The Committee welcomes the GMC's recognition that the contemporary research landscape no longer offers any valid justification for failing to publish the results of negative drug trials. The Committee believes it is now essential that the GMC re-words its guidance so that the need for transparency is made explicitly clear. The GMC's written evidence showed that there have been a small number of fitness to practise cases resulting from doctors failing to publish the results of medical trials. It is essential that all registrants are made aware by the GMC that the failure of a doctor to ensure publication of the results of medical trials constitutes a serious breach of professional obligation. (Paragraph 89)

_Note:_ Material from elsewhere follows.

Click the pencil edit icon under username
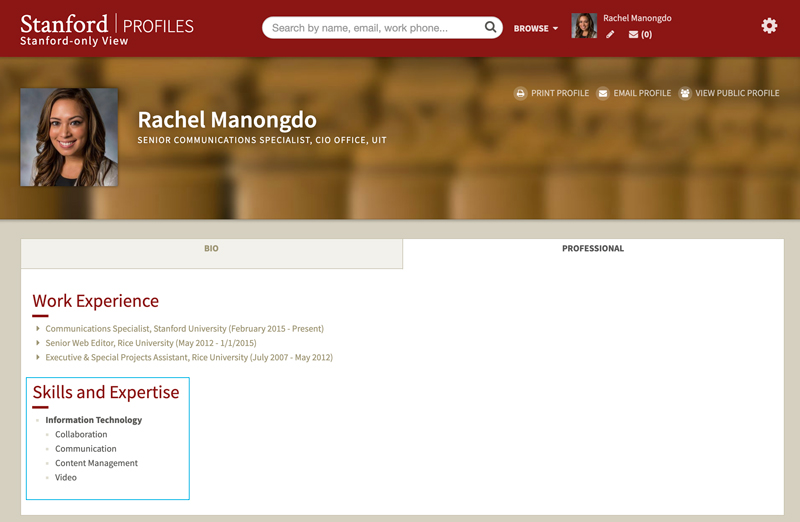pos(611,35)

We share the concerns of the Committee about the small number of doctors who fail to publish the results of medical trials. Our view is that doctors cannot conduct research and then decide the results are not to their liking and not publish them.

Our core guidance for all doctors, Good Medical Practice tells doctors they must act with honesty and integrity when carrying out research and must follow national research governance guidelines as well as our guidance.

Our guidance on Research makes clear that results must be reported accurately, objectively, promptly, and in a way that can be clearly understood. Doctors should publish research results, including adverse findings, through peer reviewed journals. Failing to publish the results of negative drug trials would likely breach all of these principles, as well as national research governance guidelines.

We have been in discussions with the research community including the Health Research Authority about raising the profile of our Research guidance with doctors in the context of their duty to support medical research by involving themselves or willing patients. As part of any promotional activities we will be sure to emphasise our expectation that doctors will act with honesty and integrity not only in designing and conducting research but also in reporting research results.